Influencerka skorzystała z darmowego wypełniania ust kwasem. Teraz ostrzega innych
Influencerka z USA chciała poprawić swój wygląd i zdecydowała się na zabieg medycyny estetycznej, który wygrała w ramach konkursu. Miał polegać on na wypełnieniu ust kwasem hialuronowym. Niestety, coś poszło nie tak i kobieta została oszpecona.

- Laura Grzelak
Influencerka mierzyła się z powikłaniami po nieumiejętnym wykonaniu zabiegu powiększania ust. Jej wargi powiększyły się do monstrualnych rozmiarów. To nie był pierwszy raz, kiedy kobieta powiększała usta kwasem, ale zdecydowanie najbardziej nieudany. Co poszło nie tak?
Influencerka pożałowała darmowego zabiegu wypełniania ust kwasem
Jessica Burko, 27-letnia kobieta z Los Angeles, chciała poprawić swoje usta i zdecydowała się na zabieg wypełnienia ich kwasem hialuronowym. Wcześniej wygrała halloweenowy konkurs dla Influencerów, więc postanowiła zrealizować bon. Zabieg wykonywała jednak inna osoba, niż ta która wcześniej wielokrotnie powiększała jej usta.

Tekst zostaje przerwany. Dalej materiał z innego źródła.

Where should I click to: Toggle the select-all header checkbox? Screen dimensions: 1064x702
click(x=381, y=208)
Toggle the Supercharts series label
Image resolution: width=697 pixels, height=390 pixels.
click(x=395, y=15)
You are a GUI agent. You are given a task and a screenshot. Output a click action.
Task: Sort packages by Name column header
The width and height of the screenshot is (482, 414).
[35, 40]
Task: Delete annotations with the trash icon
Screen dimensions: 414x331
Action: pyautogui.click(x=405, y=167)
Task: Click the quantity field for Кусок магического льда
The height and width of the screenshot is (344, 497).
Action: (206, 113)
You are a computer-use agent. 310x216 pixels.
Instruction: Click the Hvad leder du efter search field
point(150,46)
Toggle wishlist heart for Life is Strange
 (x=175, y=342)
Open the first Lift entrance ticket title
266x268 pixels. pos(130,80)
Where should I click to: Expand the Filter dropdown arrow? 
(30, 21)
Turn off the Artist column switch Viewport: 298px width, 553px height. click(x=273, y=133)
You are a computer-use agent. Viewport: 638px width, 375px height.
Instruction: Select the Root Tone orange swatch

Ponieważ to był szósty tego typu zabieg Jessici, nie sądziła więc, że coś może pójść nie tak. Kobieta po zabiegu zaczęła odczuwać ból i obrzęk. Kiedy ból stał się nie do zniesienia, zgłosiła się z powrotem do gabinetu medycyny estetycznej. Udała się także do swojej zaufanej lekarki.
Myślałam, że może to dlatego, że nie robiłam sobie ust od ponad roku. Ale zanim dotarłam do samochodu, zdałam sobie sprawę, że to nie jest normalne - wspomina na TikToku.

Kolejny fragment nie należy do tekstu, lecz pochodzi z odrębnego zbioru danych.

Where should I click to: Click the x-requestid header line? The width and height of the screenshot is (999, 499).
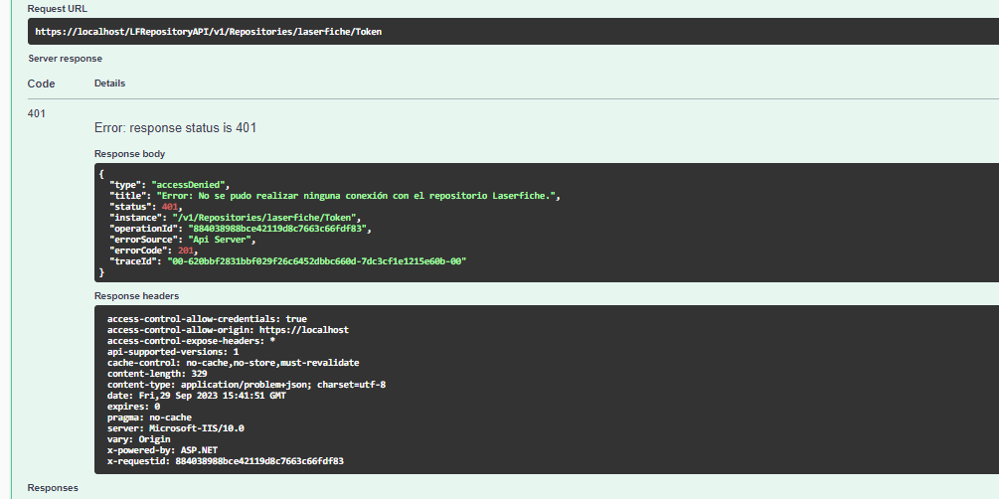(226, 461)
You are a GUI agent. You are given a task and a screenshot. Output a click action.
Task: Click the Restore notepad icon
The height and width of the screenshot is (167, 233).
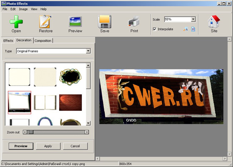[45, 22]
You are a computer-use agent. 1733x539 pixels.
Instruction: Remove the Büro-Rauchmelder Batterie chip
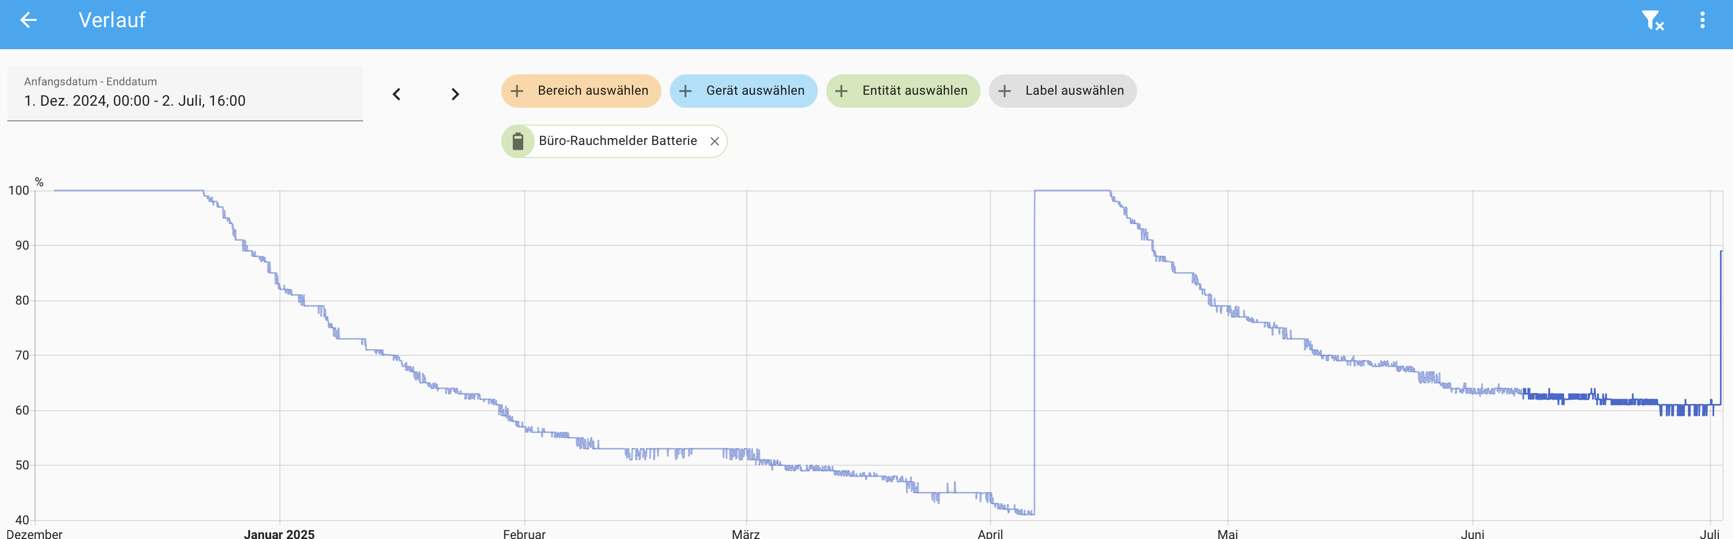click(714, 141)
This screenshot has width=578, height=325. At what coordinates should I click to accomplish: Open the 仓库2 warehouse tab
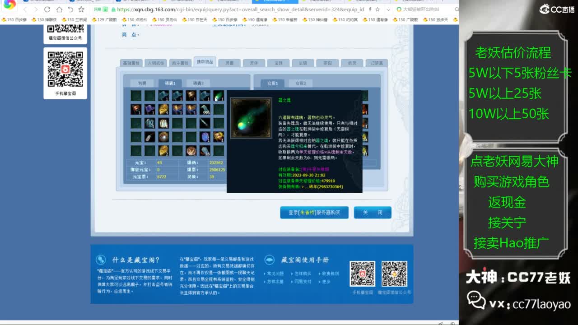tap(301, 83)
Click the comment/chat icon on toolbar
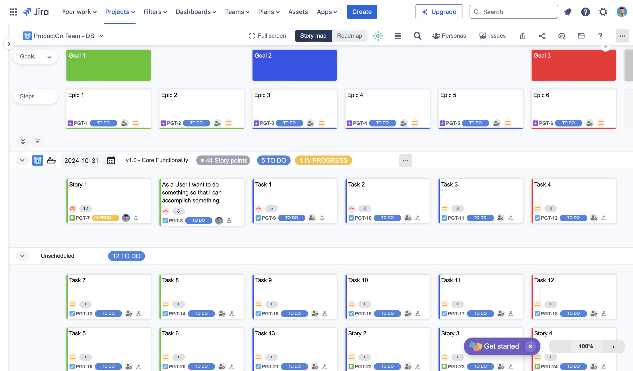Viewport: 633px width, 371px height. [x=561, y=36]
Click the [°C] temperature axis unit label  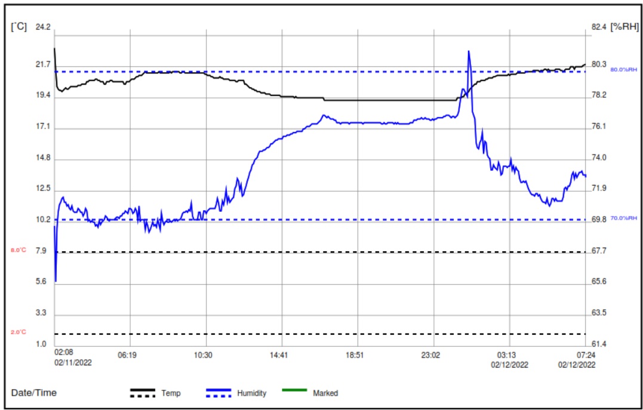pyautogui.click(x=19, y=27)
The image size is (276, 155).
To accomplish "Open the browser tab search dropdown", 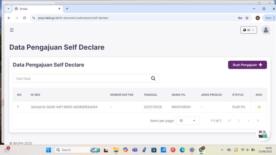I will point(9,9).
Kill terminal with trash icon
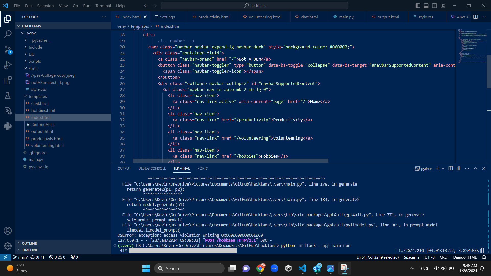 click(459, 168)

Okazało się, że kwas hialuronowy prawdopodobnie został wstrzyknięty w niewłaściwe miejsce, co spowodowało poważne powikłania. Mogło to połączyć się to także z reakcją alergiczną na podane znieczulenie, chociaż kobieta nie reagowała na sterydy, a jej obrzęk nie zmniejszał się.
Zobacz także: Powiększanie ust kwasem hialuronowym - na czym polega i czy jest bezpieczne?

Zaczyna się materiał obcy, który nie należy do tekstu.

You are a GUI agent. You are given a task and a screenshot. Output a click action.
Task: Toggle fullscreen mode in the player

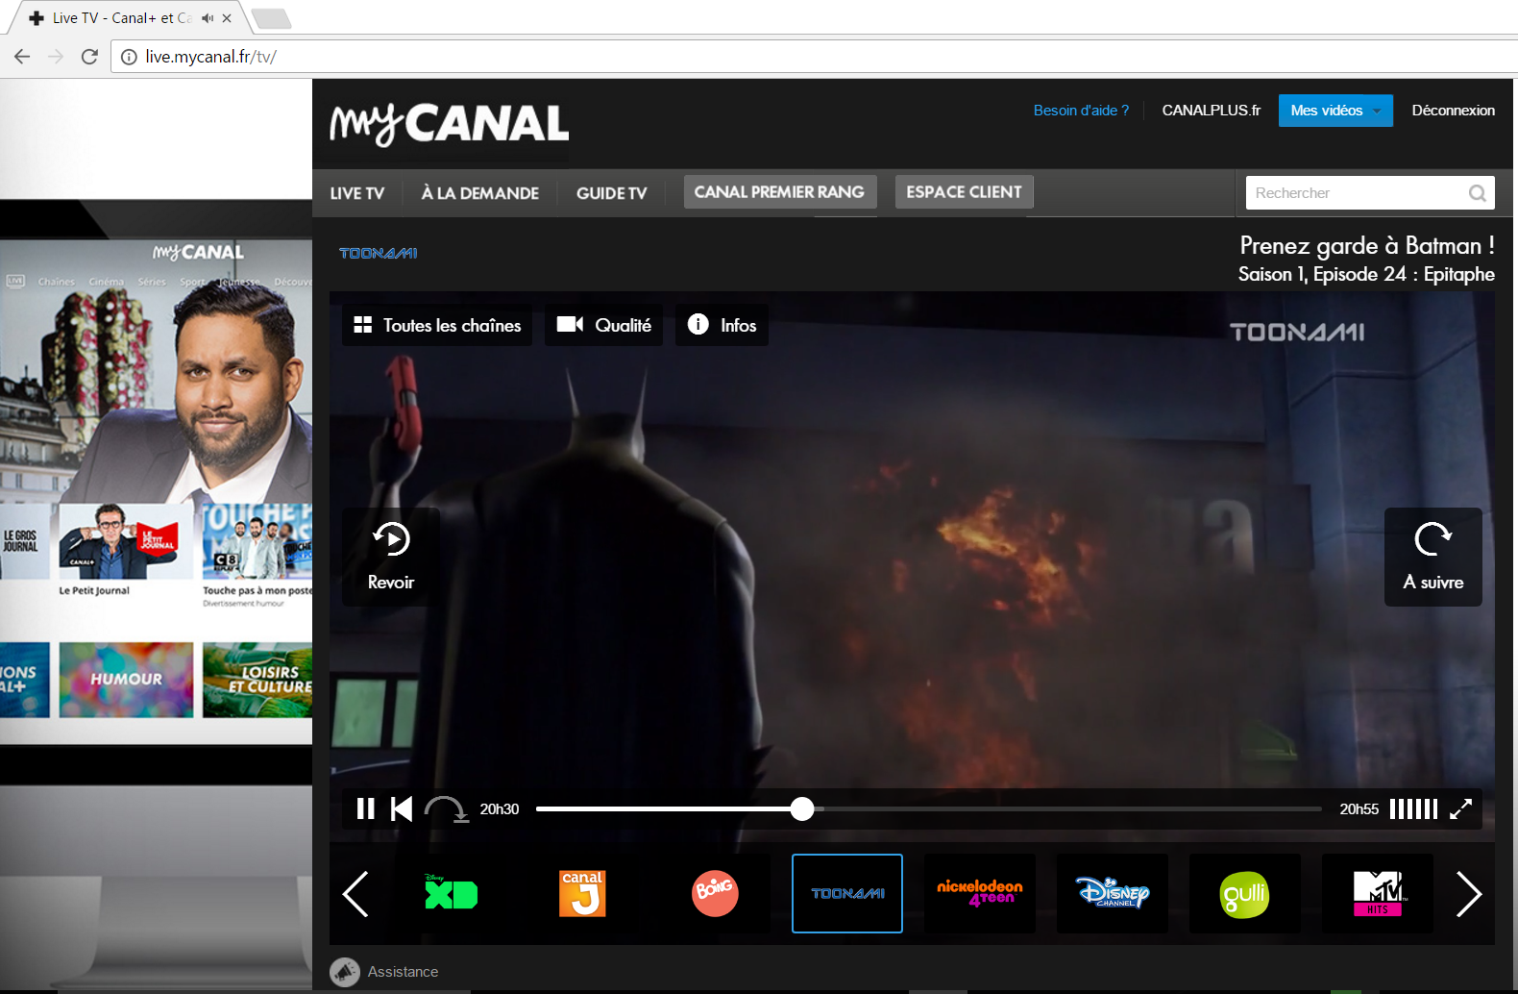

Kobieta przestrzega teraz innych przed decydowaniem się na zabiegi medycyny estetycznej wykonywane przez osoby, które nie są lekarzami medycyny i proponują darmowe usługi. Swoje wideo podpisała "najgorszy dzień w moim życiu".
Nigdy bym tam nie wróciła. Nigdy nie korzystaj z darmowych usług - ostrzegła.
Burko powiedziała, że czuje, że osoba która przeprowadziła na niej zabieg była niekompetentna i naraziła ją na wiele stresu. Mimo to, podkreśla, że jest szczęśliwa, że zdarzenie nie zakończyło się dla niej tragicznie, opuchlizna zmniejszyła się po kilku dniach, a usta wróciły do normalnych rozmiarów.